BEGIN

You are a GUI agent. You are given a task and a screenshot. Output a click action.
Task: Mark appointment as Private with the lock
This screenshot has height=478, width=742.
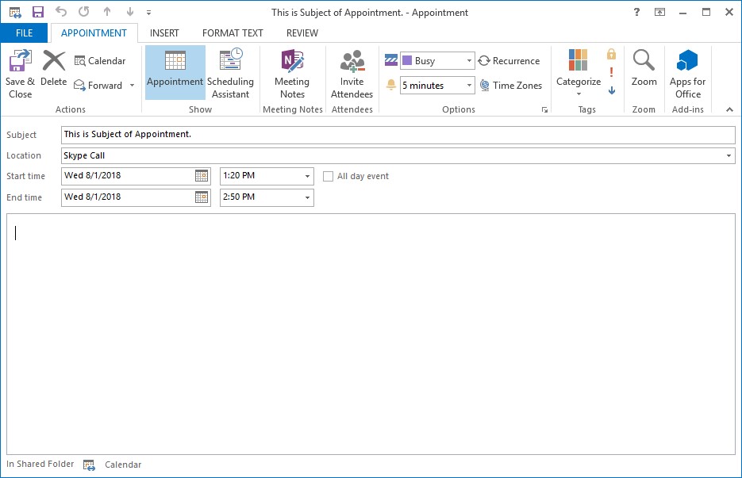pos(611,54)
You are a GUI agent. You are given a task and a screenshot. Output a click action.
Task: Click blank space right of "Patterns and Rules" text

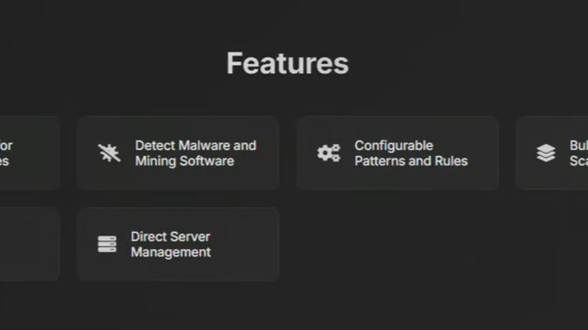coord(485,161)
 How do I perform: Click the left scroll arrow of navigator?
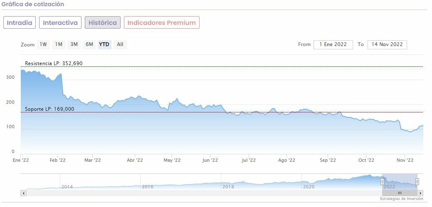23,193
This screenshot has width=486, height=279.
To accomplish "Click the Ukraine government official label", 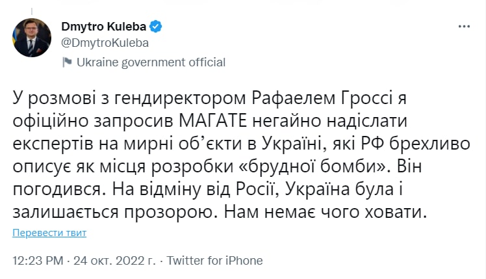I will [151, 62].
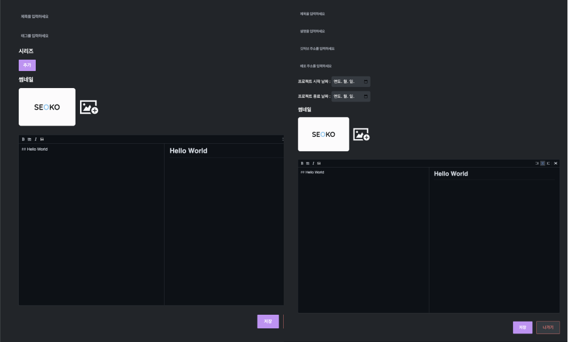Click italic icon in the series post editor
The height and width of the screenshot is (342, 568).
point(36,139)
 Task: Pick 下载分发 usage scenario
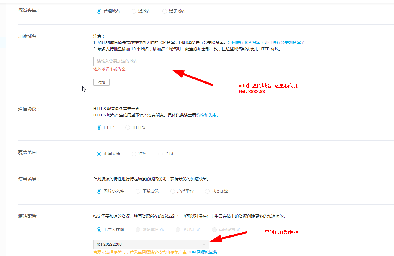coord(138,191)
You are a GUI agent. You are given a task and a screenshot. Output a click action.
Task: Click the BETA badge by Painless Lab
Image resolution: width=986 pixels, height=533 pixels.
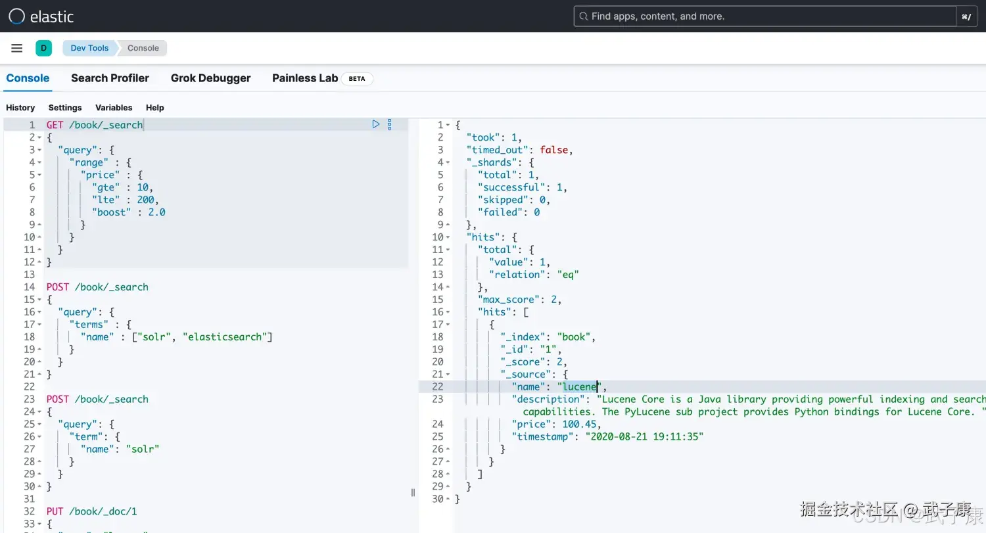pos(357,79)
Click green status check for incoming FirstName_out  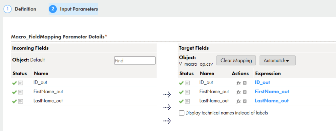pyautogui.click(x=14, y=92)
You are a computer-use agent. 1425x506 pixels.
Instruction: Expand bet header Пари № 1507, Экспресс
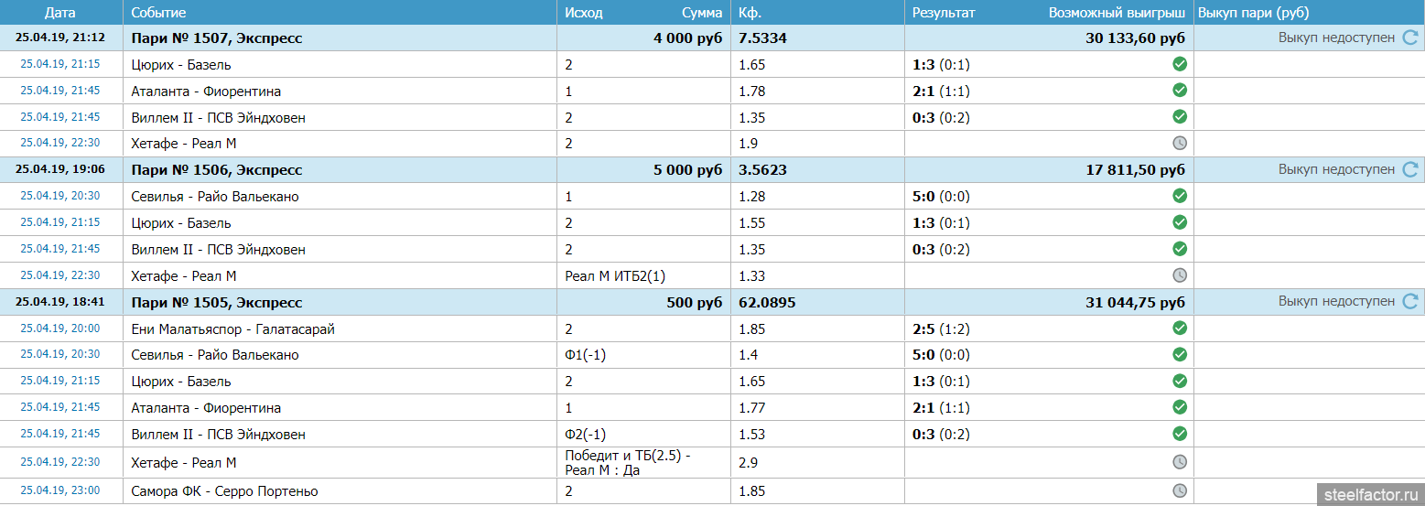216,38
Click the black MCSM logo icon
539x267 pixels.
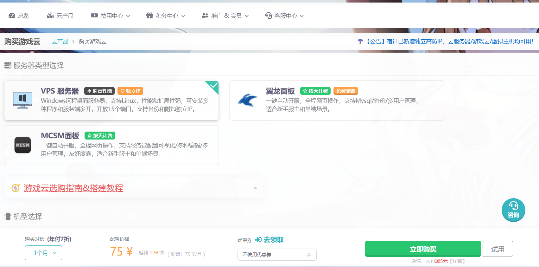23,145
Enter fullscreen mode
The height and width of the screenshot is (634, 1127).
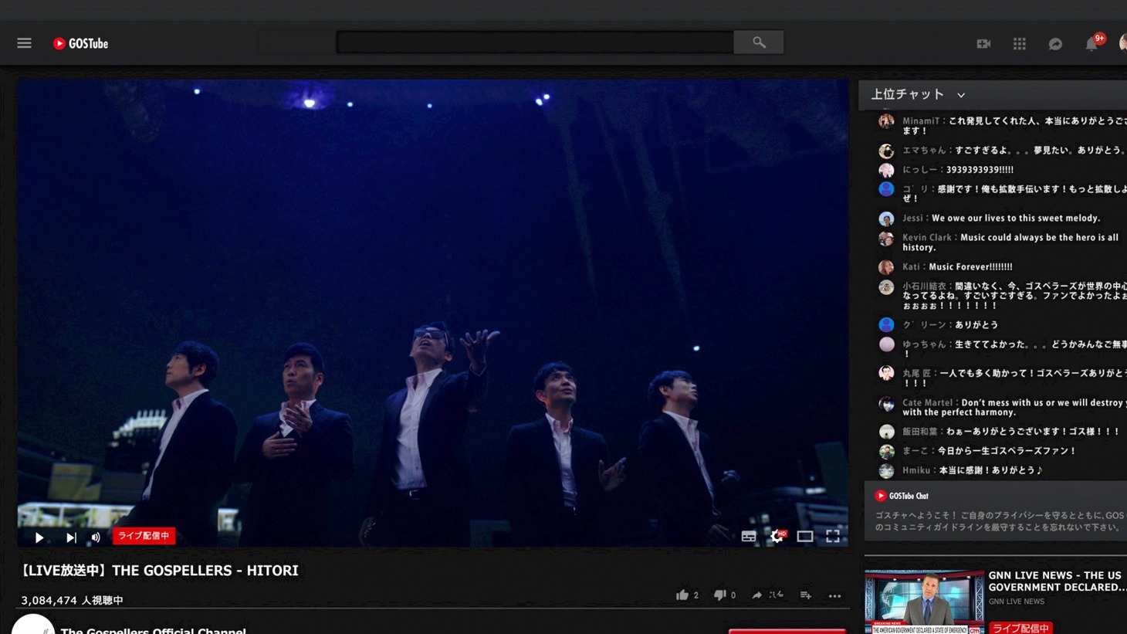pyautogui.click(x=833, y=536)
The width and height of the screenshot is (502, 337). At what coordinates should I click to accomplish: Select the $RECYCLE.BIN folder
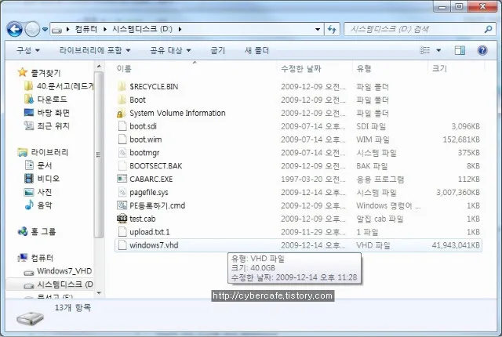click(x=154, y=86)
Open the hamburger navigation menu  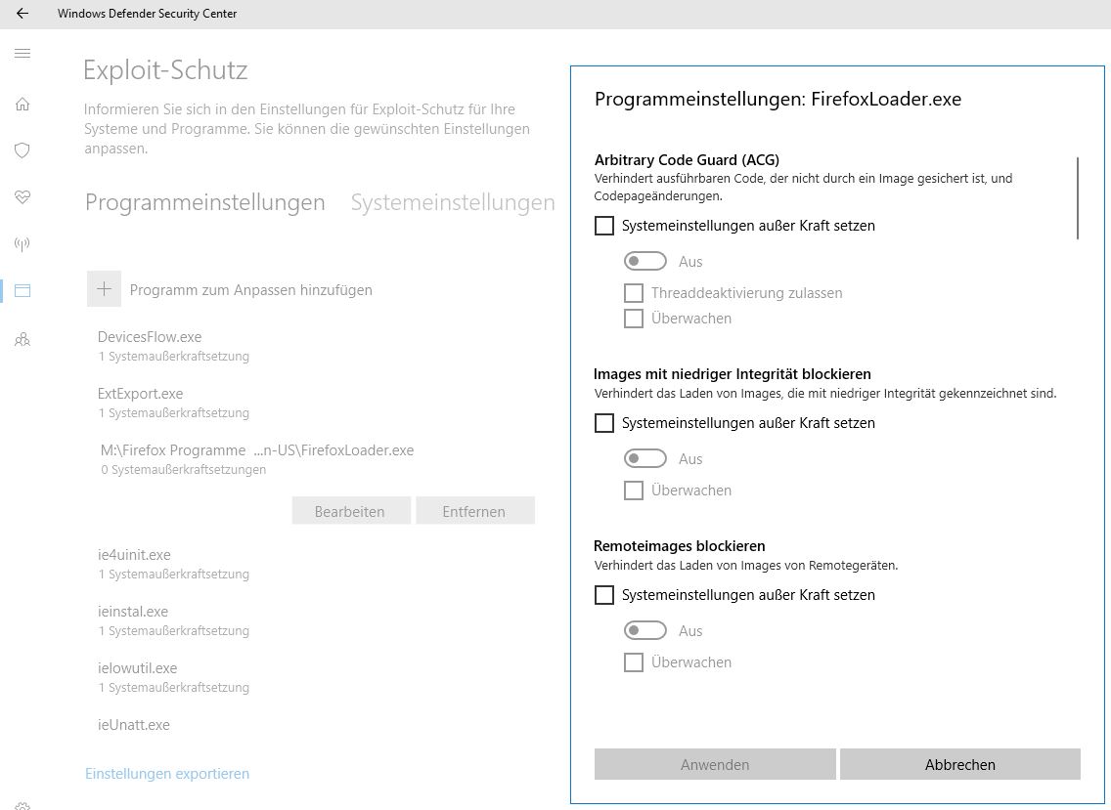22,53
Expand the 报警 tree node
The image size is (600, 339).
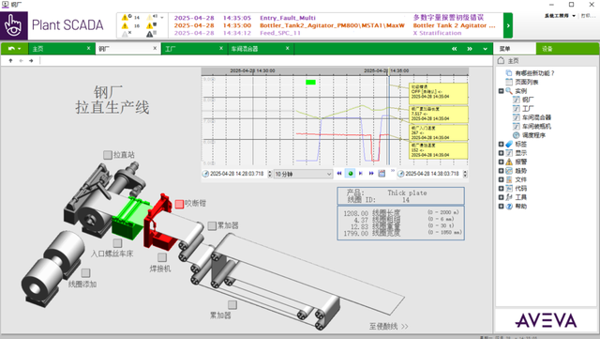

END

● **TASK DIRECTIONS**
In the records above, take every line from the opening one through the line with "This screenshot has width=486, height=279." and repeat it exactly; pictures are not part of the copy.

● **RESULT FOR THIS EXERCISE**
You are a GUI agent. You are given a task and a screenshot. Output a click action.
Task: Mark appointment as Private with the lock
This screenshot has height=478, width=742.
pos(611,54)
You are a GUI agent. You are given a task and a screenshot. Output a click action.
Task: Click blank space right of "Patterns and Rules" text

coord(485,161)
 How do I perform: Click the left scroll arrow of navigator?
23,193
This screenshot has width=486, height=279.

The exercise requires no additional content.